Romano Prodi has accused Italy and its European allies of acting "like servants" toward the United States while remaining paralyzed in the face of China's strategic influence, remarks that have reignited debate over the continent's capacity to act autonomously on the global stage. Speaking at the Festival dell'Economia in Trento, the former Italian prime minister and European Commission president issued a blunt assessment: the absence of a unified European foreign policy has left the bloc vulnerable, reactive, and unable to defend its own interests.
Why This Matters
• Diplomatic dependency: Prodi's critique comes as Italy's government attempts to balance close ties with Washington against mounting pressure from Brussels to adopt a more independent European stance.
• German military shift: Germany's defense budget has surged to €108B in 2026—more than double France's historical spending—upending the Franco-German security balance that shaped European policy for decades.
• China-Russia nexus: The relationship between Beijing and Moscow complicates Europe's diplomatic calculus, with China becoming an economic lifeline for Russia following international sanctions.
Europe's Identity Crisis on Display
Prodi delivered his remarks during an interview with journalist Fabio Tamburini at the 21st edition of the Trento economics festival, a gathering convened between May 20 and 24 to discuss "Dal mercato ai nuovi poteri. Le speranze dei giovani"—"From the Market to New Powers: The Hopes of the Young." His comments reflect broader anxieties within Italy's political and intellectual elite about the country's diminished role as a mediator and coalition-builder within the European Union.
The 85-year-old economist and statesman argued that the bloc's reliance on Washington for security guarantees has bred a culture of deference that extends far beyond defense. "We behave like servants in front of Trump and don't know how to behave in front of the Chinese," Prodi said, adding that Europe should develop a "unified capacity for intervention" if it hopes to regain strategic relevance.
His critique extended to the China-Russia relationship. Prodi characterized it as asymmetrical, with Beijing positioned as the dominant partner. "China does not want to depend on Russia; it wants Russia to depend on China," he explained, noting China's significant economic advantage over Russia and its strategic leverage in the relationship.
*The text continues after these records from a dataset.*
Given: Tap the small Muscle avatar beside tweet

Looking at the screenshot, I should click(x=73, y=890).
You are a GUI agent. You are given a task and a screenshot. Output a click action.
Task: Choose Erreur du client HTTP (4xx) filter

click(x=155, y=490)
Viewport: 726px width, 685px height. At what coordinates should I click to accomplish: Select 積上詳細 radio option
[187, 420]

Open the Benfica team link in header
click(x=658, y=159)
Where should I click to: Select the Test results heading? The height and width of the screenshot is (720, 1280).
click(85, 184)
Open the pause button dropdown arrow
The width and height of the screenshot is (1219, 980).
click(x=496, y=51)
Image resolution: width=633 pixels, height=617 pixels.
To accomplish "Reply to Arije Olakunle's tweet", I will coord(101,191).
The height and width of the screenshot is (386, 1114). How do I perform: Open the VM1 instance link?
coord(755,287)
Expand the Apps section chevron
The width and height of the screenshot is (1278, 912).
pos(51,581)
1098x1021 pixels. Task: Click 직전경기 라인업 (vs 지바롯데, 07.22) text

Germany's Military Leap Upends European Balance
Prodi warned that Germany's decision to dramatically expand its defense spending represents a seismic shift in the architecture of European power—one that has not been adequately debated or understood. Berlin's 2026 defense budget reached €108.2B, drawn from both ordinary allocations and a special infrastructure fund. This represents a historic pivot in Germany's defense posture and military capability.
"Germany has never spent anything on defense, and in one day, in a single government transition, it decided to allocate a budget double that of France," Prodi observed. "This changes the European structure, and we are thinking too little about it."
He pointed to the collapse of the long-standing Franco-German partnership, which historically served as the engine of European integration. "There has always been a tacit agreement between France and Germany" to share leadership, Prodi said. "Suddenly Germany proposes itself as the military leader. Do we really think of a Europe where one commands and the other pays? We are not understanding the rules necessary to stay together."
The former premier added that France and Germany are now "friends but no longer brothers," a shift that leaves Italy without the traditional role it once played as "the glue" between competing power centers. "It is the Italian function that is missing—that of the binder," he said.
What This Means for Italians
For Italians, Prodi's warnings carry immediate implications. The government led by Prime Minister Giorgia Meloni has cultivated a relationship with Washington, a strategy that has drawn criticism from partners in Brussels and created friction within the EU.
Prodi suggested that Italy is caught in a strategic no man's land: too aligned with Washington to command trust in Brussels, yet not influential enough in Washington to shape U.S. policy. "Now we are weak," Prodi said. "We first sided with Trump and now we play a bit of a game, but we do not say we have a future in Europe."
His reference to Roberto Vannacci, a military figure who has entered politics with nationalist rhetoric, underscores concerns about Italy's drift toward identity-driven politics that Prodi argues undermines diplomacy. "Identity triumphs over everything but kills diplomacy and brings us back to wars of religion," he said, drawing parallels between nationalist movements globally. "American society is not what it once was. It has radicalized like all world politics. Now identity becomes the yardstick by which democratic countries orient themselves."
A Call for European Reformism
Prodi's broader message centered on the need for a "European reformism" that addresses widening inequality and restores faith in social mobility. He contrasted the postwar decades in Italy, during which "we had two generations in which social justice increased, albeit slowly," with more recent trends.
"If reformism does not set the rules on the world of the future—and I am not anti-market—we cannot build societies in which those with a salary cannot support their families," Prodi argued. "Reformism must do something for social justice."
His remarks at Trento echo a growing sentiment among Italy's center-left intellectuals that the country—and the continent—lacks the political vision and institutional cohesion to navigate an era of great-power competition. Whether Europe can develop that vision, or whether it will continue to oscillate between different strategic orientations, remains an open question—one that Prodi's intervention was designed to sharpen.